Unexpectedly, the three are set upon by Ingo Swedlin, another psychic from their test group. He holds them at gunpoint and threatens to kill them, but Sylvia uses Louise to get in touch with his long-lost mother and the group escapes. They begin their journey anew only to once again be confronted by Ingo and by Doctor Harrison Steele. Ingo throws a knife into Harry's back and kills him, and the other two are taken hostage. They are forced to lead the way to this alleged city of gold.

Upon arriving, the group discovers an ancient pyramid-shaped structure with mystical carvings. Sylvia translates them and they appear to reveal that the location was built by an ancient alien race who has embedded all of the psychic energy of the world into this pyramid. Nick touches the pyramid and discovers the ancient Incan civilization here was destroyed by using the pyramid's power on each other. Using the translation Sylvia provided, Ingo attempts to decipher the secret to harnessing the energy, but before he can, Sylvia lays hands on the pyramid and allows the dangerous forces to flow through her. She kills their captors and is nearly killed herself, but survives. However, she permanently loses contact with her spirit guide Louise, who sacrifices herself to save her and Nick in the process.
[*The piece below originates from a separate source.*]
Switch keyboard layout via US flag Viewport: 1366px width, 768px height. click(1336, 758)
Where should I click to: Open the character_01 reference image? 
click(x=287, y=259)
The two return to their hotel, battered and bruised but thankful that they played a part in releasing a dangerous force. Later that night they reconvene in Sylvia's room and bring to fruition a romantic flirtation that has permeated the film. Before they can make love, however, Sylvia hits her head on the headboard and reveals that a spirit guide has re-entered her life. It is not Louise, however, but Harry.

==Production==
The movie was described as "Romancing the Ghostbusters in the Temple of Doom." It was originally meant to star Lauper and Dan Aykroyd.

Lauper said, "I've wanted to do a movie for a long time, but I didn't want to do a typical airhead version of what Hollywood thinks a woman is-and I didn't want to do an ultra-serious La Femme! film either. The character I play in this film, Sylvia, is the kind of girl who's very conscious of her appearance and always wants to look good, but unfortunately her favorite color is leopard skin. She's definitely kooky, but she's different from my pop persona."

Aykroyd met with Lauper and decided he did not want to do the film. Columbia Pictures stood by Lauper and Jeff Goldblum replaced Aykroyd. Filming started in April 1987 in Ecuador. After three weeks, the unit transferred to Los Angeles for the rest of the shoot over nine weeks.

"Acting and performing music come from the same place, but each requires a slightly different technique," said Lauper. "To play Sylvia, I had to learn to tone everything down. I'm used to things being exaggerated and larger than life-you know, the eyes going back and forth-because those things work in a big concert hall. To perform for a movie camera, you have to be capable of a certain stillness. That's something I've learned here that I enjoy very much."

==Reception==
Vibes was panned by critics. On Rotten Tomatoes, it has an approval rating of 13% based on 23 reviews.

Roger Ebert gave the film 1 out of 4 stars and wrote: "Movies like Vibes appear and disappear like fireflies in the dog days of summer. Nobody seems to have made them, nobody sees them, nobody remembers them."
Washington Post film critic Rita Kempley's negative reaction to the film caused her to question Ron Howard's judgement for involving himself with the production, writing "Ron Howard must have been in a trance when he agreed to back the project."

===Box office===
Vibes bombed at the box office, bringing in $1.7 million against a $18 million budget.

==Soundtrack==
The original motion picture soundtrack album includes music scored for the film by James Horner. The soundtrack does not contain the song "Hole in My Heart (All the Way to China)" by Cyndi Lauper and written by Richard Orange.

==Home media==
On February 3, 2009, Vibes received a DVD release through Sony Pictures' Martini Movies line.

On February 26, 2014, Vibes received a new DVD release through Mill Creek Entertainment under license by Sony.

On February 11, 2020, the film was released to Blu-ray for the first time by Mill Creek Entertainment.